### Set task
Reproduce word for word the part of the passage on A Hard Day's Night that runs from "From the beginning" down to "at its forefront.".
---------- Document text
From the beginning it was decided that A Hard Day's Night would be different from previous movies featuring pop acts. Prior to A Hard Day's Night, cinematic vehicles for pop singers differed little from standard musicals, in which the protagonist sings a few songs and gets the girl. Often there would only be a few good songs, with the rest of the soundtrack being made up of "throw away" songs. From the outset it was determined that A Hard Day's Night would not resemble previous movies featuring pop singers, that there would be no "throw away" songs (there would be no "Do the Clam"), and that comedy would be at its forefront.

The director on what was then known as The Beatles One was Richard Lester. Lester was a veteran of both American and British television. In 1964 he may have been bets known for his work on The Goon Show, featuring both Spike Milligan and Peter Sellers. In fact, it was with the Goons that he made his first short film, The Running, Jumping, and Standing Still Film, which was nominated for an Academy Award. Lester would then direct two comedies, It's Trad, Dad! (which capitalised on a short lived resurgence in jazz in Britain)and The Mouse on the Moon (the sequel to The Mouse That Roared, featuring the Duchy of Grand Fenwick.) It was through The Mouse That on the Moon that Lester met A Hard Day's Night producer Walter Shenson. As fans of The Goon Show, The Beatles were quite happy that Lester would direct. Indeed, given his experience in television (which had smaller budgets than major motion pictures, then as now) and his experience in comedy, he was perhaps ideal to direct A Hard Day's Night. Lester was able to bring something entirely different to the project that other, more experienced movie directors might not have been able to.

Indeed, A Hard Day's Night is a very different sort of film. Screenwriter Alun Owen proposed that the film depict a typical day in the life of The Beatles in exaggerated fashion. While very little survived from Owen's original screenplay, the basic premise survived intact. A Hard Day's Night has almost no narrative, showing The Beatles approximately 48 hours before they are to make a TV appearance, goofing around and trying to keep Paul's very clean grandfather (the brilliant Wilfrid Brambell) out of trouble. The movie is shot in like cinema verité, and yet there is a surreality about the film. One moment The Beatles are on a train, the next moment they are running beside it. John sinks into a bath full of bubbles, only to apparently disappear. While A Hard Day's Night looks like a documentary, it has the off centre sensibilities of The Goon Show.

Of course, with A Hard Day's Night Lester has been credited with inventing rock video. It is hard to argue against this. In particular, both the opening sequence played out to the title song and the sequence on the train's baggage car featuring "I Should Have Known Better" resemble rock videos from latter eras.

I cannot deny that I love A Hard Day's Night. The movie is filled with Liverpuddlian humour, bizarre bits of comedy of the sort for which the Goons were known, unstoppable energy, and great music. With A Hard Day's Night, Richard Lester and The Beatles changed rock movies forever. No longer would rock movies be the standard Elvis Presley vehicle or a DJ with a stream of rock acts. Richard Lester and The Beatles proved that rock movies could be funny and artistic.
--------------------
---------- Excerpted records
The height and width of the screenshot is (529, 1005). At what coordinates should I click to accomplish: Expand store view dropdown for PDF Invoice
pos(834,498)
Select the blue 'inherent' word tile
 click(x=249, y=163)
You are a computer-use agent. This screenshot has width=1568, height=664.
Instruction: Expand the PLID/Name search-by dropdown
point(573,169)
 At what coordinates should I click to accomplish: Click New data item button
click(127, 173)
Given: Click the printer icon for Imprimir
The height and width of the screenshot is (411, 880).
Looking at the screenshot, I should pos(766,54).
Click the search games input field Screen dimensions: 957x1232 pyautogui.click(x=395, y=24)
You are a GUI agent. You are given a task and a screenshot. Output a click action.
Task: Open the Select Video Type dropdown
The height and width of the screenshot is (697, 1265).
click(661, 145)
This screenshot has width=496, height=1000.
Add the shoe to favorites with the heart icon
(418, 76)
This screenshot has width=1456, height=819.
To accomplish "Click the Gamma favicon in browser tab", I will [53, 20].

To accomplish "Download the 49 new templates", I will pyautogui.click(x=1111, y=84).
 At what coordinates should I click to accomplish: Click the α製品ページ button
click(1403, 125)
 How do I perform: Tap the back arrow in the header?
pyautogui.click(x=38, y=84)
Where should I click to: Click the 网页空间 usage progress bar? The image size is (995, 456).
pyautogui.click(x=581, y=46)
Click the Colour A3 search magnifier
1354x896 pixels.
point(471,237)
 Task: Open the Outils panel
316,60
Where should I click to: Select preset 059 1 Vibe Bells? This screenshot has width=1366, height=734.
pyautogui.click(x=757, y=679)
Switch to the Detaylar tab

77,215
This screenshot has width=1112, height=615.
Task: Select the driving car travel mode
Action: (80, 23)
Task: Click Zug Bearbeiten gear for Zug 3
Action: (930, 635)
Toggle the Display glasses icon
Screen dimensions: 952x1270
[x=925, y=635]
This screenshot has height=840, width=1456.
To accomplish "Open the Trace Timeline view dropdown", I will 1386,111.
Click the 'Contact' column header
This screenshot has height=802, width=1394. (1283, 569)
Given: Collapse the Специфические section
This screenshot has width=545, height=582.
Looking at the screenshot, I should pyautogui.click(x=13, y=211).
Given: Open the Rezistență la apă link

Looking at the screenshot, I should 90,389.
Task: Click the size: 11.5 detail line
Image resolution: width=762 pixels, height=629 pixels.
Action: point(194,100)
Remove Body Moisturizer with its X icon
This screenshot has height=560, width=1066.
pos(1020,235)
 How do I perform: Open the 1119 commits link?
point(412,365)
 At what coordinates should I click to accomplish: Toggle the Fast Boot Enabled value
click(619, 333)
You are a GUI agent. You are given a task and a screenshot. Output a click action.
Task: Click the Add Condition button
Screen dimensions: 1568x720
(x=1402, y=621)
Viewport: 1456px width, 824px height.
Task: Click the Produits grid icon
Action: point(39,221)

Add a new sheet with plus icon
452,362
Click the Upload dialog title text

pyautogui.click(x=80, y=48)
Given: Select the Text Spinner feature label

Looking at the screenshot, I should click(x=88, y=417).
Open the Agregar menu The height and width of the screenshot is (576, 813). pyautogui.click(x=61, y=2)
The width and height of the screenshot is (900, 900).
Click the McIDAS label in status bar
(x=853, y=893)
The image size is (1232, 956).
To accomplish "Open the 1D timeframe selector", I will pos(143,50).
--------------------
### Reply
From the beginning it was decided that A Hard Day's Night would be different from previous movies featuring pop acts. Prior to A Hard Day's Night, cinematic vehicles for pop singers differed little from standard musicals, in which the protagonist sings a few songs and gets the girl. Often there would only be a few good songs, with the rest of the soundtrack being made up of "throw away" songs. From the outset it was determined that A Hard Day's Night would not resemble previous movies featuring pop singers, that there would be no "throw away" songs (there would be no "Do the Clam"), and that comedy would be at its forefront.